Sunday, June 23, 2024

TWELFTH SUNDAY IN ORDINARY TIME

(Job 38:1.8-11; II Corinthians 5:14-17; Mark 4:35-41)

Dear friends, today's Mass readings help us believe in Jesus as our Lord and God. Although we proclaim this belief in “the Creed,” it is such an extraordinary truth that we have difficulty claiming it with all our hearts.

The first reading comes from the Book of Job, one of the most thoughtful works in the entire Bible. Job is a righteous man who experienced setbacks beyond what we think possible to endure. He has lost his fortune, all of his children, and his health. He wants to die, but before this he seeks an interview with God to ask him why he was given such a terrible fate. Why did he, a man who had never mistreated anyone, have to suffer so much? At the end of the book God grants him the interview. But before Job speaks, God tells him that he could not possibly understand the reason that he had to suffer because Job was not there when God made heaven and earth. He adds the words from today's reading. It was He, that is God, who set the limits to the sea.

Anyone who has seen the ocean can verify that it is more immense than can be imagined. The sea has always been formidable, but in the first century before the great ships of modern times, it was considered the end of the world. It was thought of as a region of chaos inhabited by insurmountable monsters. The reading says that God tells Job that only He could set limits to the sea to form the contenders. Before a being as magnificent as God, Job becomes silent. He no longer wants to register complaints.

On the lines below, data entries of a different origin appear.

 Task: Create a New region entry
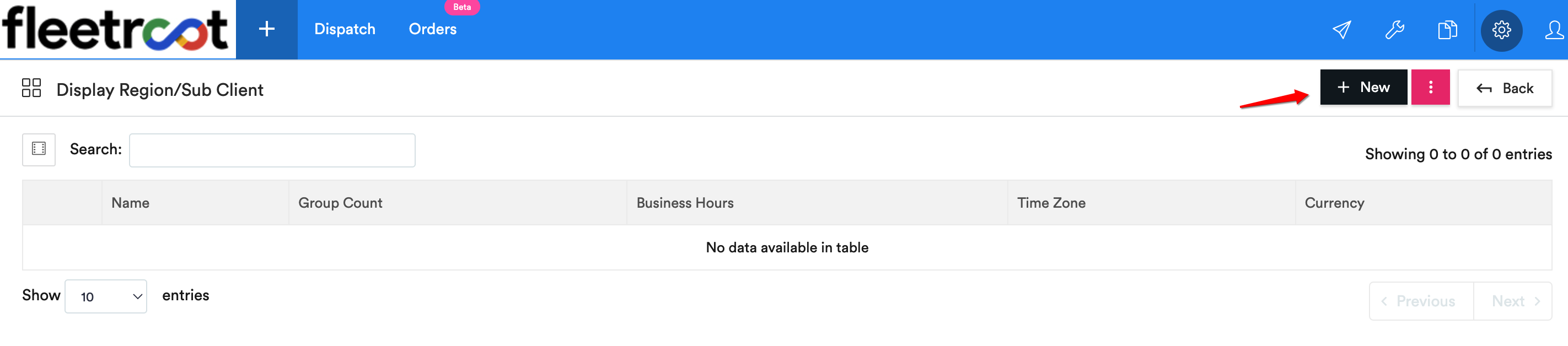[x=1363, y=87]
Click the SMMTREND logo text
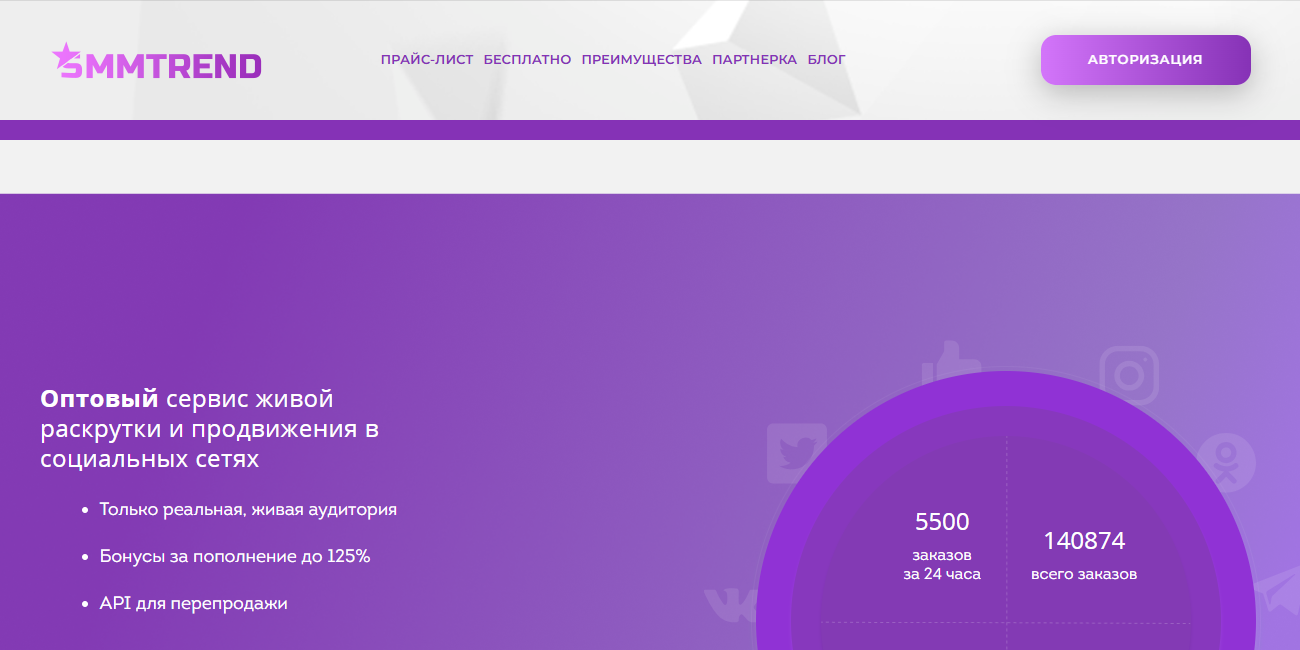Image resolution: width=1300 pixels, height=650 pixels. point(158,66)
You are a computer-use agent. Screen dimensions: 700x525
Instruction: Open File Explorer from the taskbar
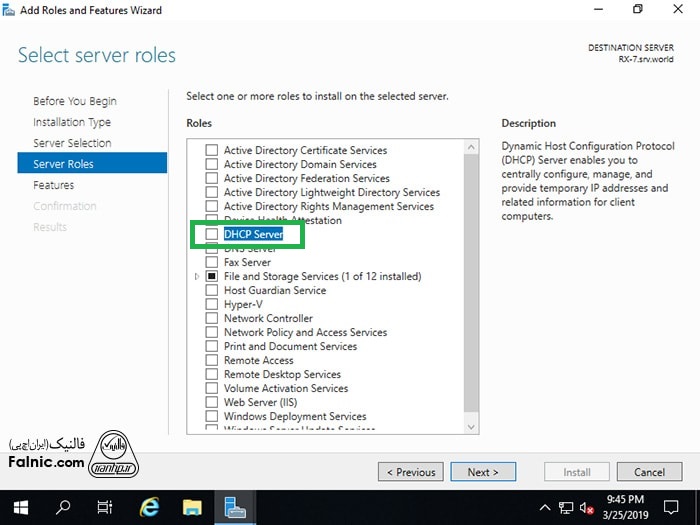(x=193, y=507)
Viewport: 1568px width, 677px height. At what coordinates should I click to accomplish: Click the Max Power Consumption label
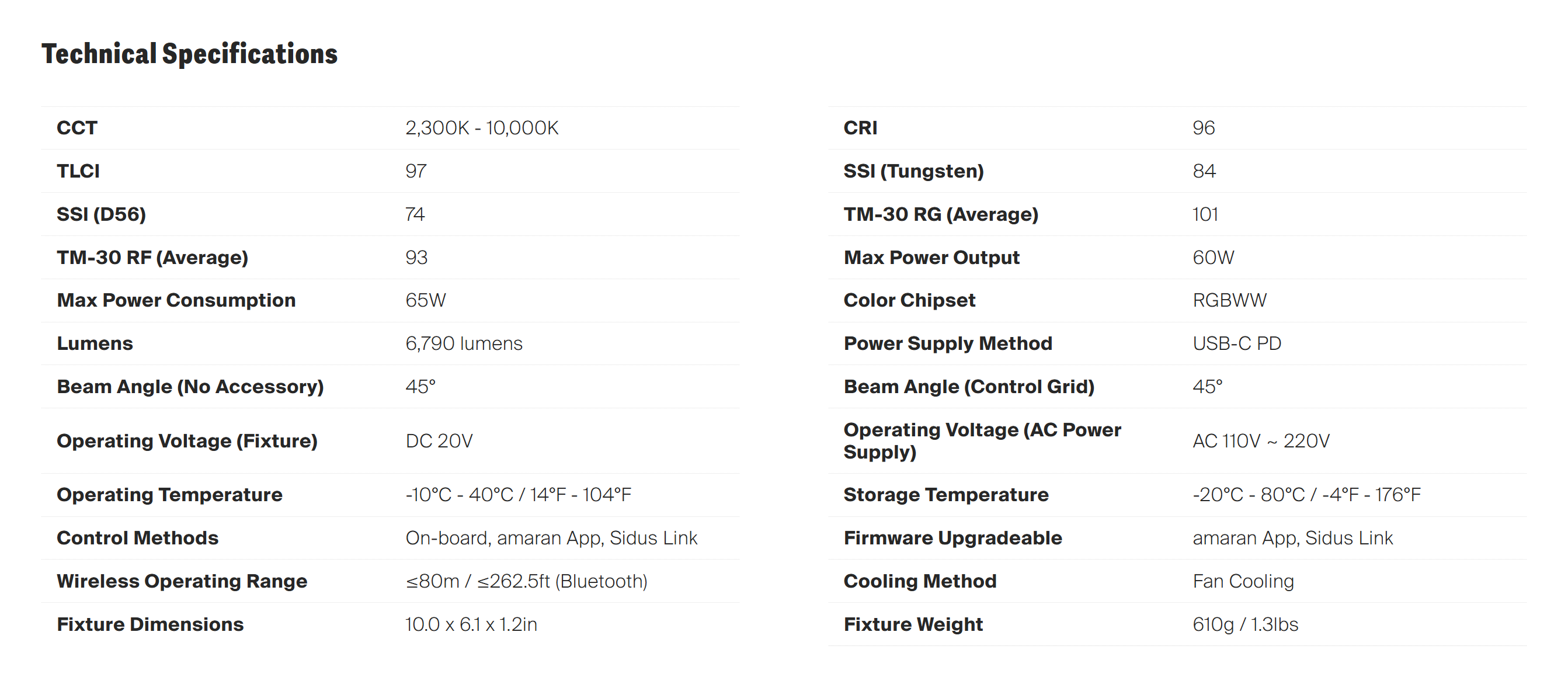coord(176,300)
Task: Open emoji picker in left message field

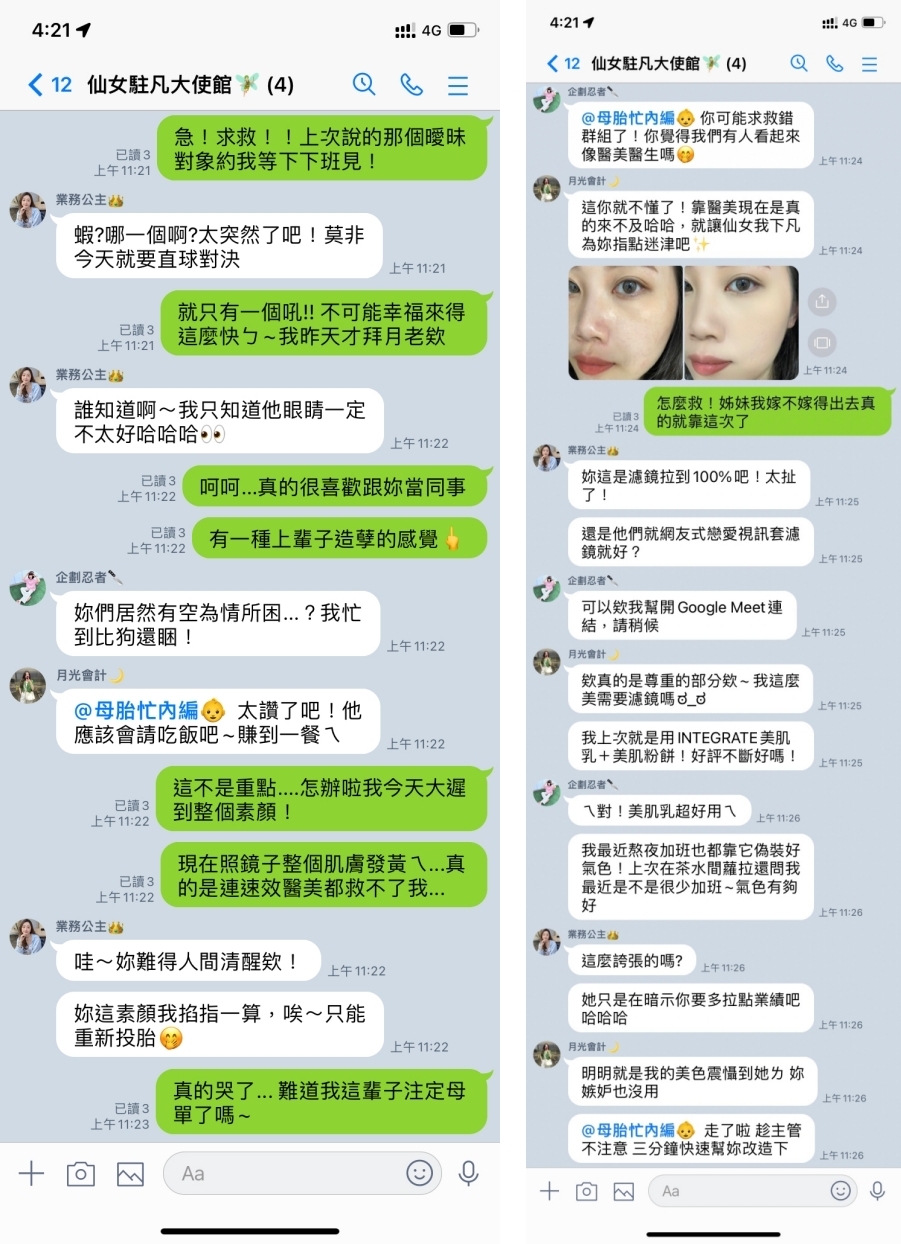Action: (x=420, y=1173)
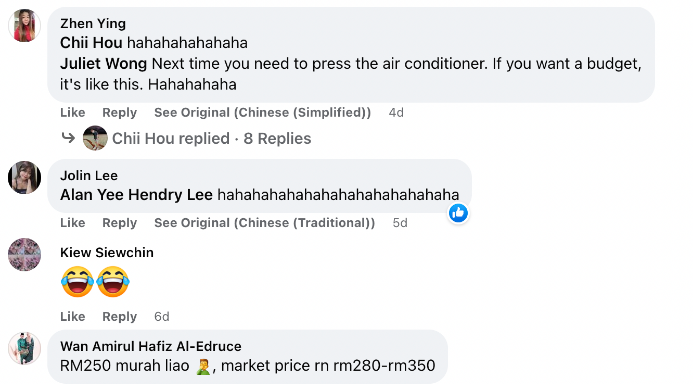Open Jolin Lee's avatar

click(x=24, y=177)
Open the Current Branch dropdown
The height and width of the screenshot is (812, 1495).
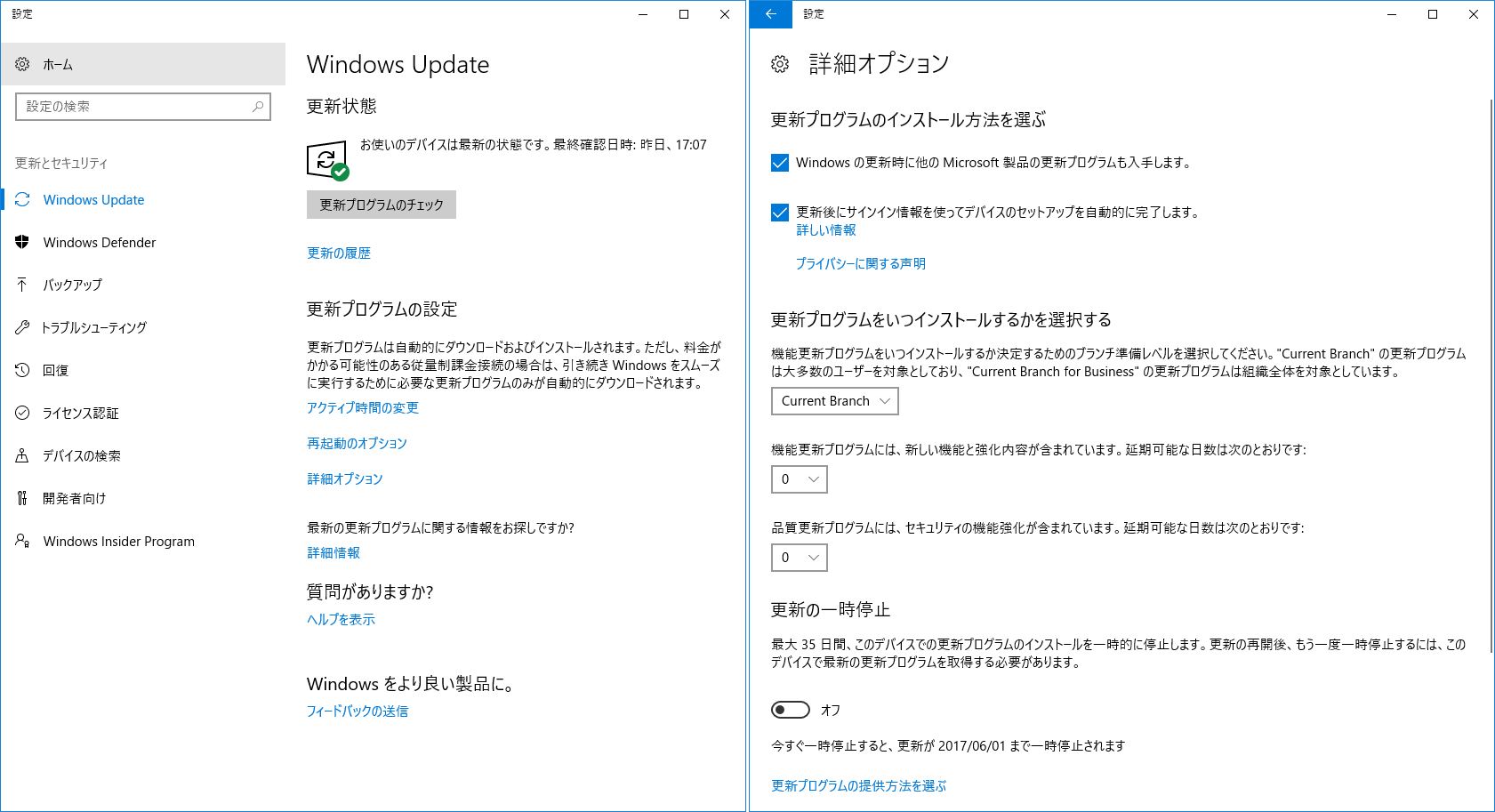click(834, 401)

Now we should look at the gospel. Jesus is in a boat with his disciples when a powerful storm arises. The waves of the sea crash against the boat like the bombs of the Allied forces in the invasion of Normandy. The disciples are overcome with terror while Jesus sleeps contentedly. They awaken him in fear for his life and exhort him to save them. He just has to tell the storm to shut up and it deflates like a balloon with a puncture. If God is the one who sets limits to the sea, Jesus shows himself to be God by calming the furious sea.

Sometimes we feel overwhelmed by the troubles that arise in our lives. It can be a confluence of misfortunes: the death of a loved one, the loss of a job, and an accident that hospitalizes us all occurring simultaneously. We pray to the Lord, but it seems like he is sleeping. We feel that he has forgotten us. This was the condition of the early Church at the time of Mark's writing his gospel. There were persecutions of Christians with no one to defend them. Under such conditions we should never give up praying. In the second reading Saint Paul says that “the love of Christ compels us.” He who died for all will not leave us in trouble, but he will rescue us. This is as sure as a mother's attention to the crying of her baby.

The gospel today wants to emphasize first that Jesus Christ has the ability to help his faithful people in need. Also, it emphasizes that he will not disappoint us when we call him. It is up to us not to stop doing that incessantly.